Eu não entendia bem essa autonomia intelectual que Warat de alguma maneira professava com seu trabalho Isso levou a algumas  rupturas de diálogo durante a orientação de mestrado, comigo e com outros mestrandos.  Eu era um neófito althusseriano com pouco Marx e nosso grupo foi se distanciando do mestre. . Socorri-me do grande Luiz Fernando Coelho que fraternalmente acolheu minha dissertação sobre San Tiago Dantas. Mas a dissertação, se simplificava a função social das escolas de direito enquanto aparelhos ideológicos de estado (A.I.E), também já estavam na mesma, embora incipientes, conceitos advindos de outros referenciais, com ênfase em Foucault. O direito também concebido como parte de um poder disciplinar, micro social, que não nega as heteronomias mas as ajuda a se reproduzir.

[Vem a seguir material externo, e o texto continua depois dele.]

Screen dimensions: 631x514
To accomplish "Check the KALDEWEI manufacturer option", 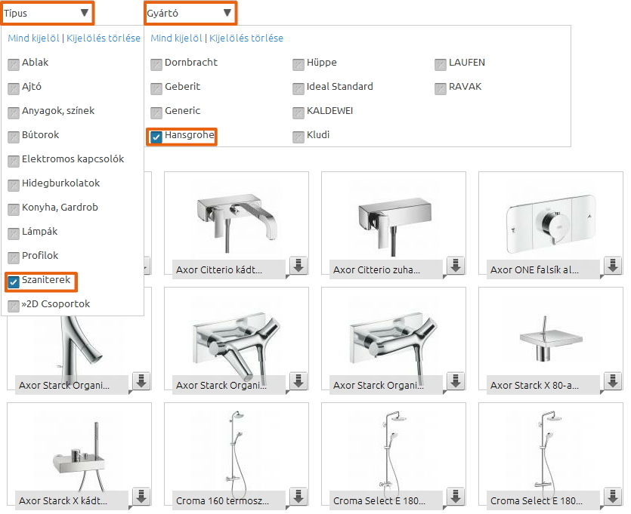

               Claro que ser crítico no Brasil era ser de esquerda. A hegemonia do pensamento marxista no país era de certa tradição legada da segunda internacional.  Por certo, o marxismo acadêmico escapava dessa tradição militante, a exemplo dos trabalhos de Leandro Konder e Carlos Nelson Coutinho.  O nosso erro era subsumir a ciência na política, eliminando as legalidades de ambas. Todo conceito como condição de produção e (re) produção. O intelectual que merecesse essa definição seria o agente social heróico. Na autocrítica de hoje vemos que a pequena burguesia, base da nosso mundo existencial/intelectual, encontrava-se e ainda se encontra marcada pela “dramaticidade” de seu lugar na estrutura social. Uma ‘classe” de difícil identidade, híbrida, confusa, volátil, diferenciada em todas as dimensões da vida, etc.  Isso explica em parte o pêndulo daqueles setores sociais, sempre osclando entre visões de mundo revolucionárias e ingênuas, ambas identificadas a uma certo reforço do status quo na exata medida em que ocupam as pontas sem grande poder de se inserir nas práticas sociais com graus eficaciais de mudança.  Ou aderem ao projeto político vigente das esquerdas de governabilidade, ou o renegam em absoluto, apostando em alternativas utópicas, revolucionárias, sem qualquer pertinência com a sociedade que permita a esta a emancipação real.

           Warat criticava o subjetivismo revolucionário por desrespeito à alteridade, a começar pelo respeito a todas as formas compreensivas do real, do senso comum à mais abstrata reflexão, do trabalho mais ordenado epistemologicamente ao mero relato empírico de uma vivência, pois todas são manifestações de parcelas de verdade. Aí havia um certo historicismo latente em Warat. Ele condenava em suas aulas as desclassificações acadêmicas tão usuais nos CPGDs. Negava ser  parte co-constituinte do “verdadeiro acadêmico”, ironizando os que  expressavam, além da pieguice evidente presente nas práticas do produtivismo burocrático e/ou dos autoelogios e autopromoções corporativas (clube de amigos). Postulava uma trilha segura para evitar autoritarismos conceituais. Sou daqueles que também partilha desta compreensão que o caminho mais rápido para as práticas autoritárias é a intolerância com o trabalho dos outros. Warat sempre foi tolerante com os outros e transitava de maneira plural entre acadêmicos, políticos, magistrados, advogados, poetas, cineastas, enfim. Warat é nesse sentido um intelectual em trânsito.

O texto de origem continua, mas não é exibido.